Given information =
^^^^
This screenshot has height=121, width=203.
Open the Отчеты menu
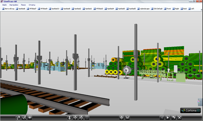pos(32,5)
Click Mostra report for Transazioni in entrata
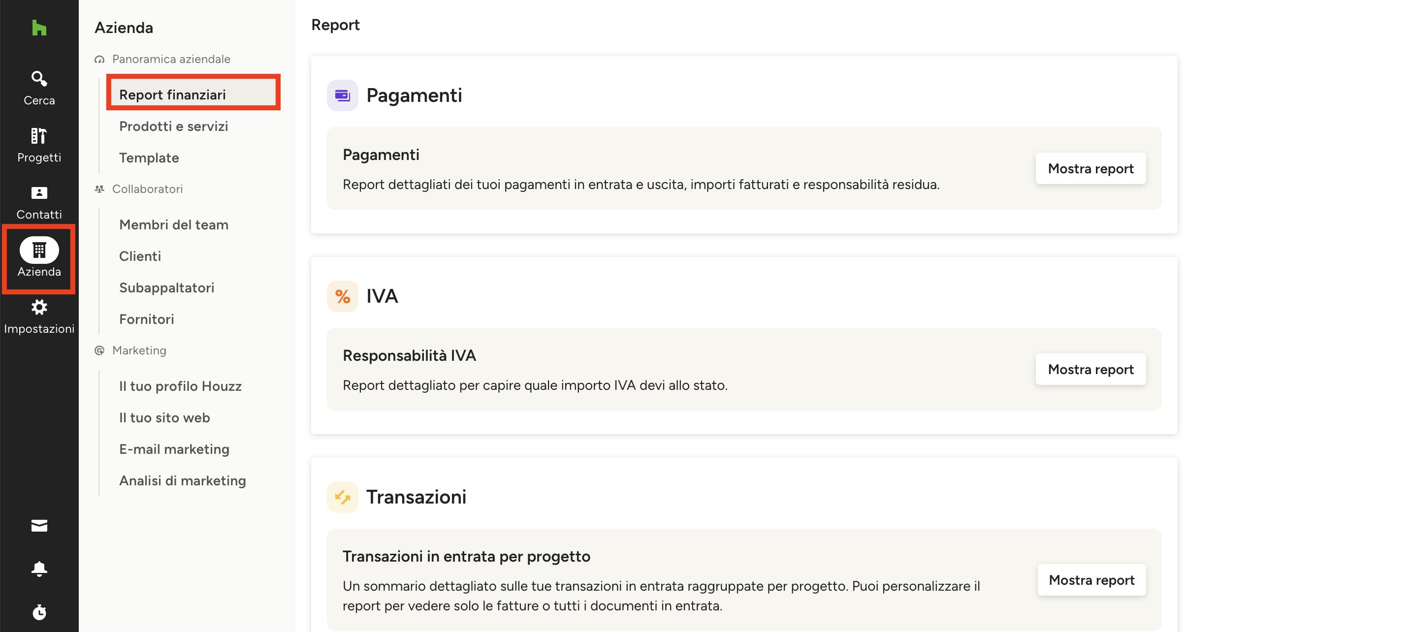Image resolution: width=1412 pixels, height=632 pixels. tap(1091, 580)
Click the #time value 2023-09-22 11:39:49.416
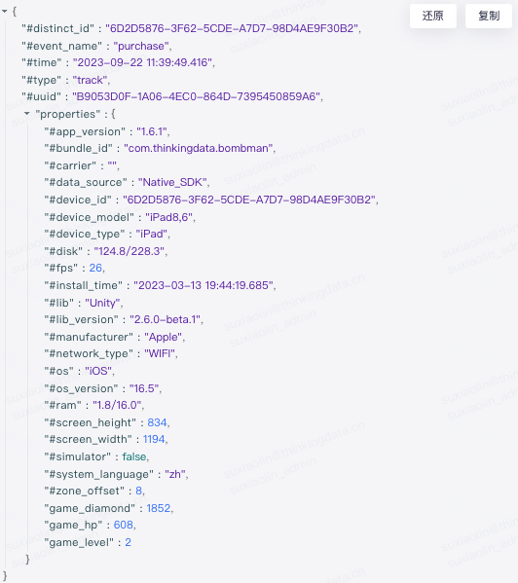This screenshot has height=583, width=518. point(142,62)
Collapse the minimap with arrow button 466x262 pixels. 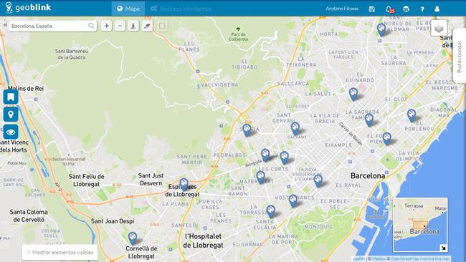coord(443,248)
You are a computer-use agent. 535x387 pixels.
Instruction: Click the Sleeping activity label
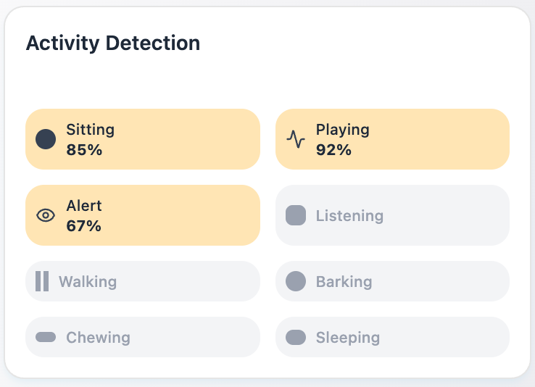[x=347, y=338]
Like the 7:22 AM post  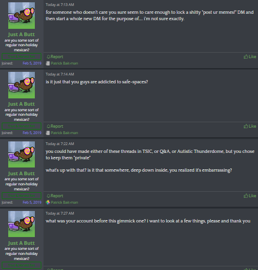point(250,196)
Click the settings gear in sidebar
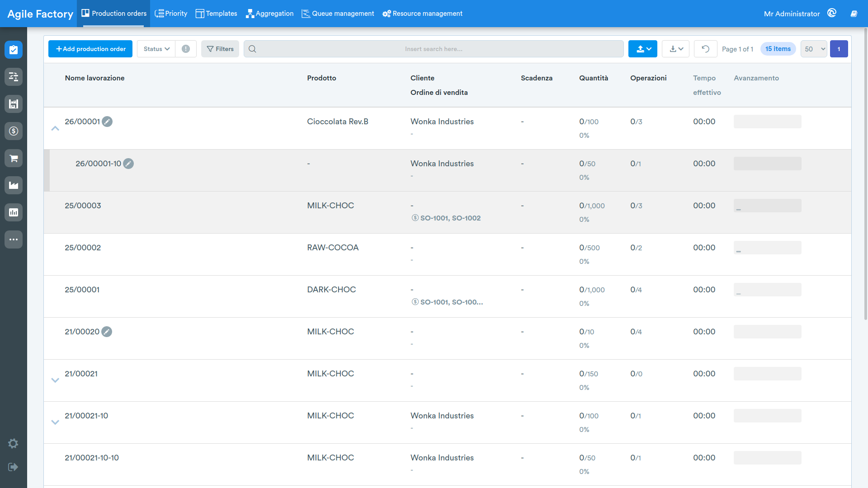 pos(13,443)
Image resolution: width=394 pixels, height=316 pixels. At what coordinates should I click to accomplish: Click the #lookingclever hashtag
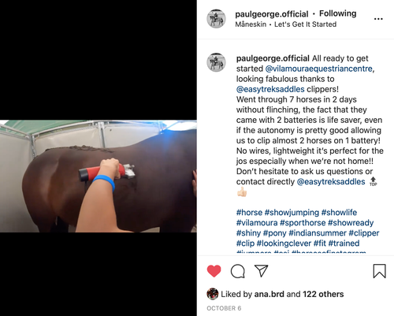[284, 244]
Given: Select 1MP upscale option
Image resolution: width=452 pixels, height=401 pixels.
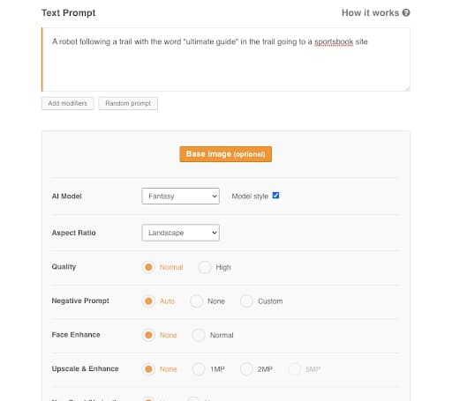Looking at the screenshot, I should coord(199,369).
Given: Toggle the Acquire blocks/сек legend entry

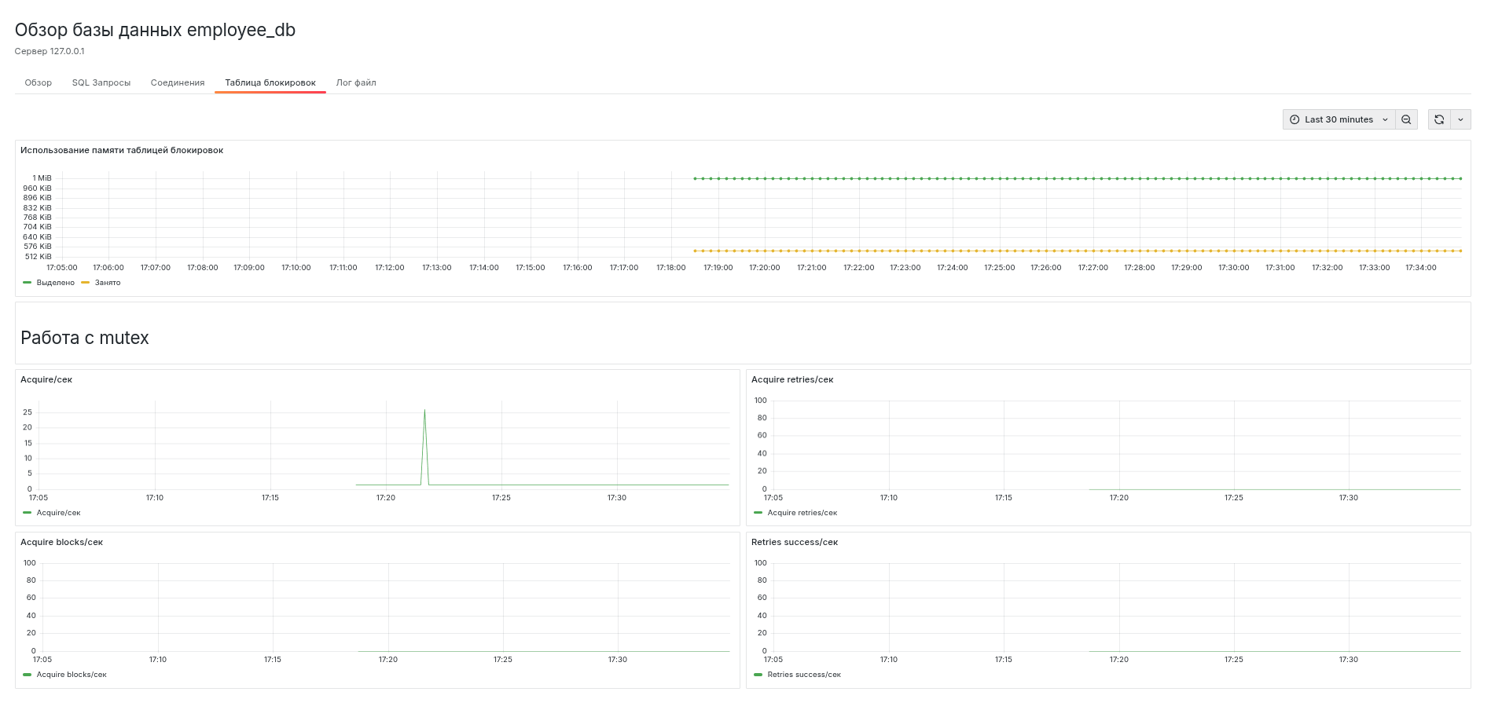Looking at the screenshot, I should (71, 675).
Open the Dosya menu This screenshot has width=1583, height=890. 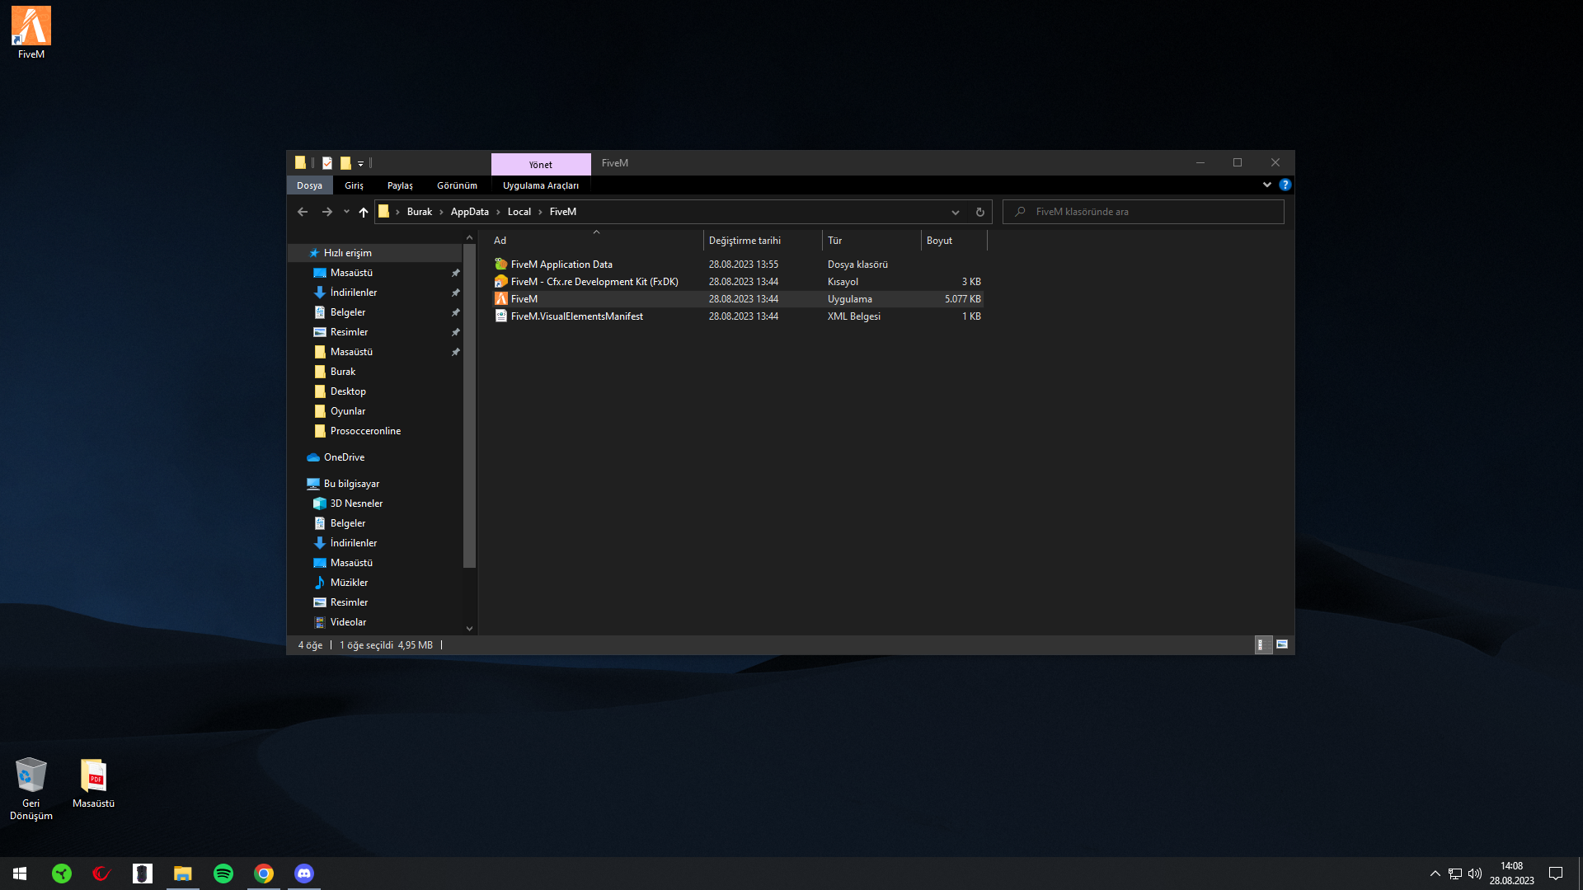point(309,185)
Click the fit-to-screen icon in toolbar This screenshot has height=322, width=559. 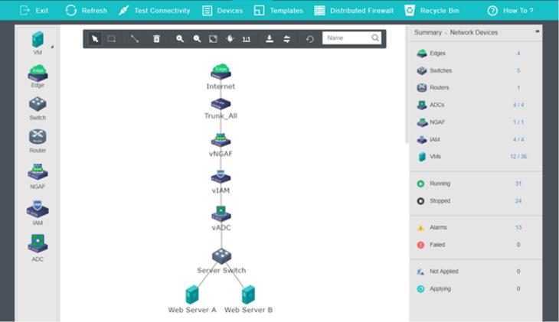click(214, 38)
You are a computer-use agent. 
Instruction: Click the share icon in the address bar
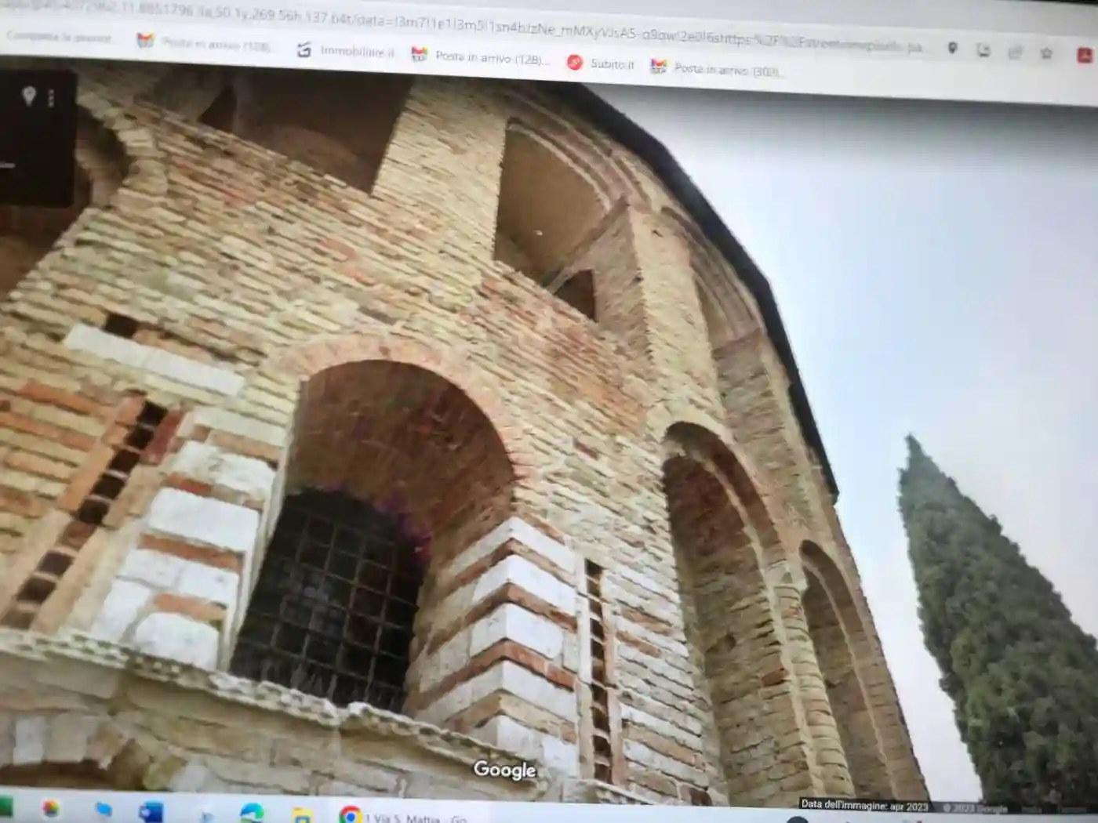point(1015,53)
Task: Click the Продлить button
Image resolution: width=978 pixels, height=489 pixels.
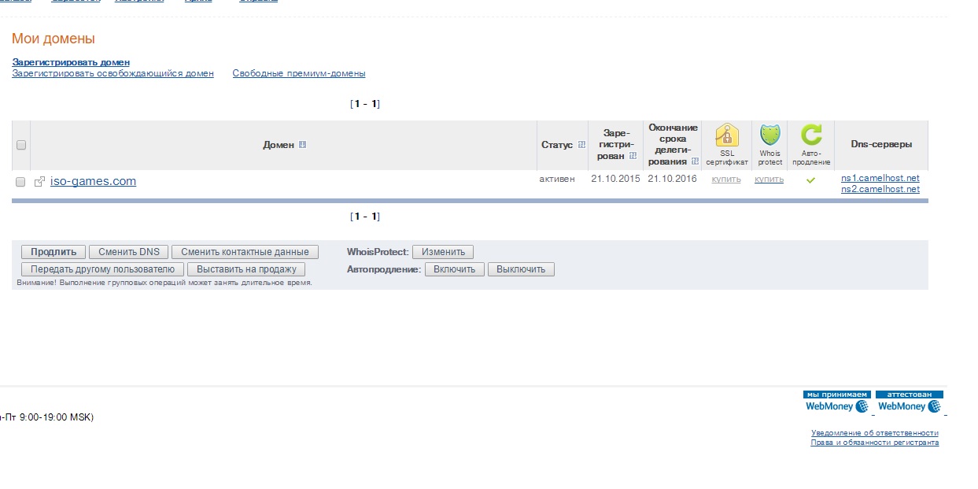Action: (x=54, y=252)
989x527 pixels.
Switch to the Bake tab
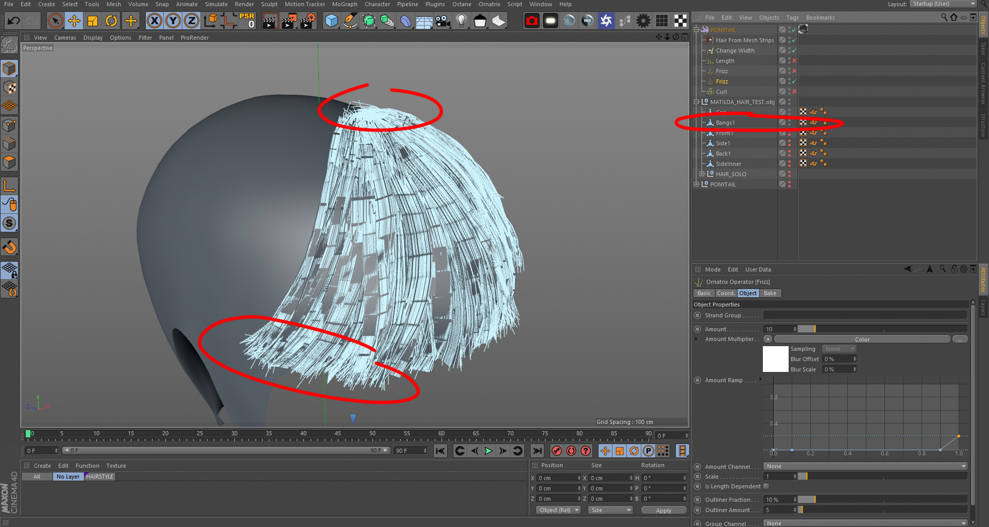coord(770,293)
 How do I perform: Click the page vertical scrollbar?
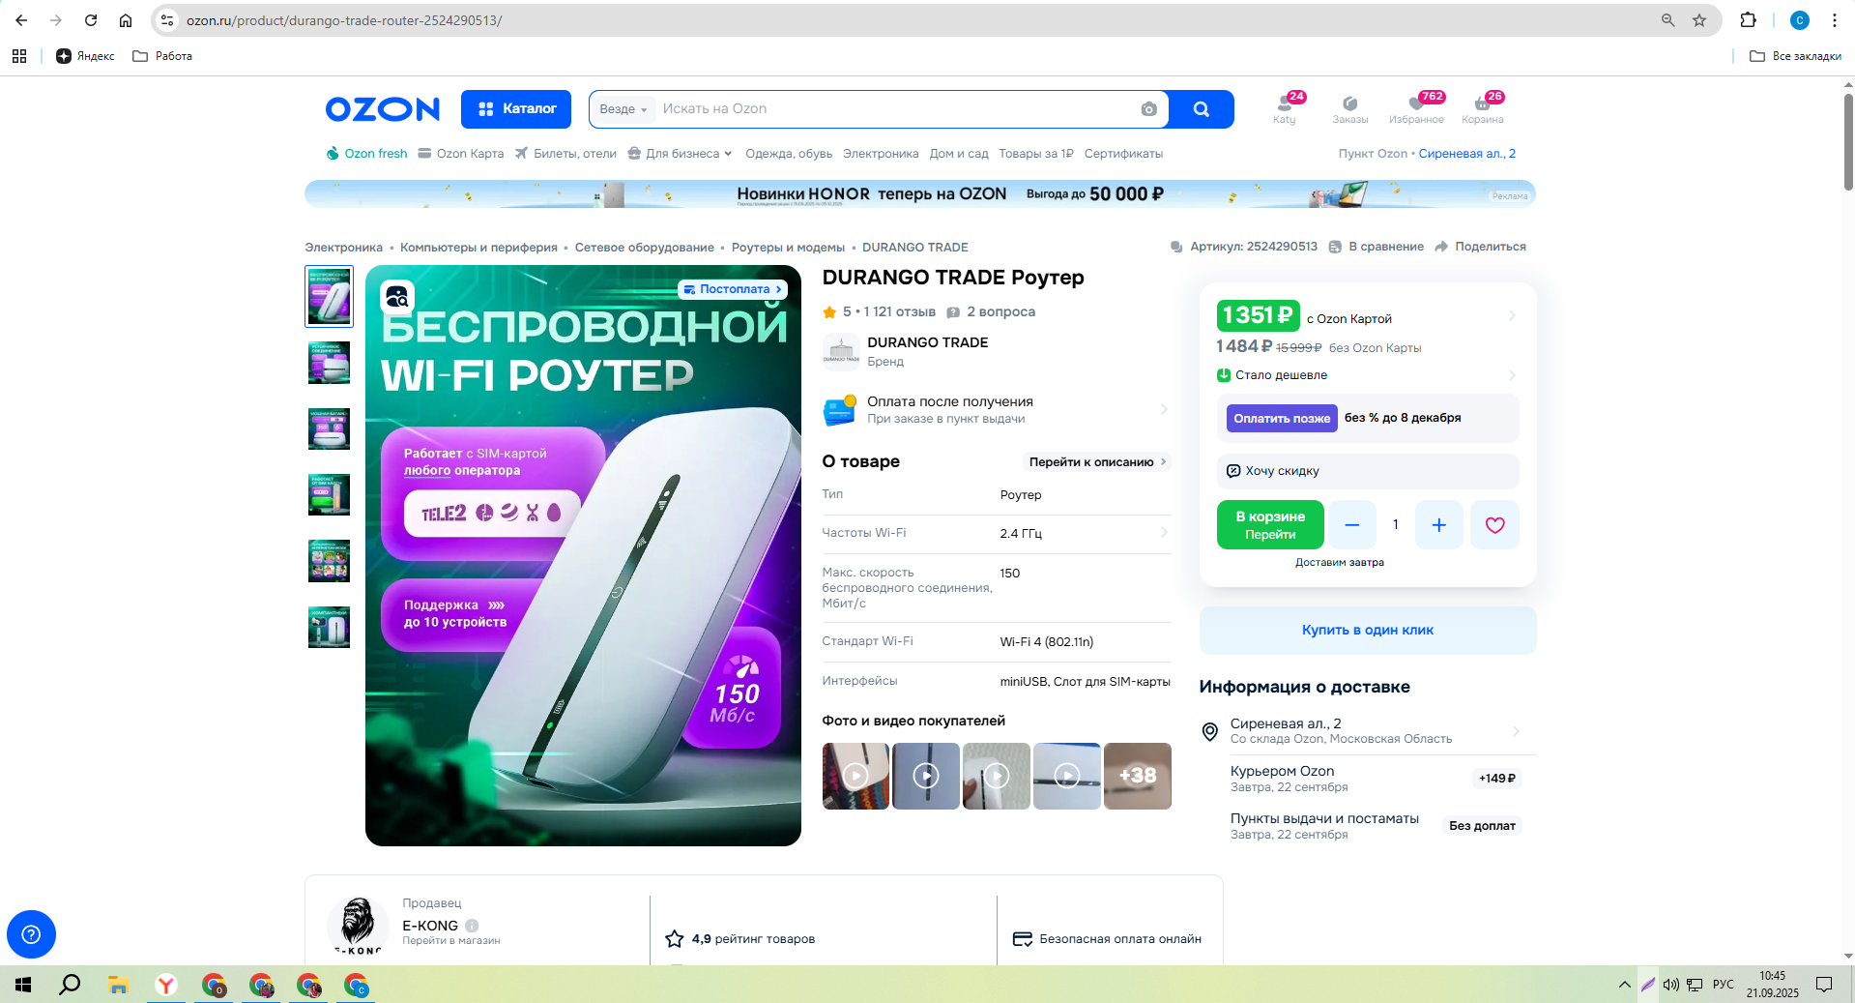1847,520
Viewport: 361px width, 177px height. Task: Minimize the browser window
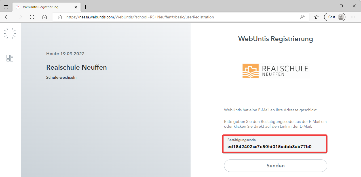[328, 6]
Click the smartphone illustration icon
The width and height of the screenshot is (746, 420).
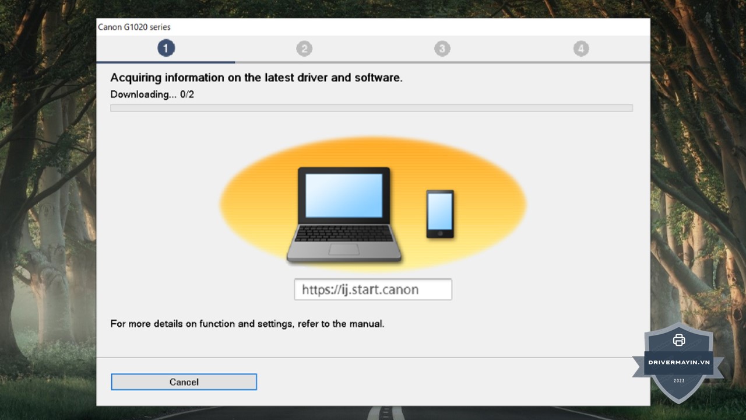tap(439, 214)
^^^^
Work instructions =
Print, exactly and without pictures, the lines from the one holding "989x527 pixels." through the last line of the entries above, both included.

Task response =
989x527 pixels.
Switch to the Bake tab
coord(770,293)
 How do I perform: Click the page vertical scrollbar?
1847,520
Viewport: 361px width, 177px height. Task: Minimize the browser window
[328, 6]
Click the smartphone illustration icon
The width and height of the screenshot is (746, 420).
tap(439, 214)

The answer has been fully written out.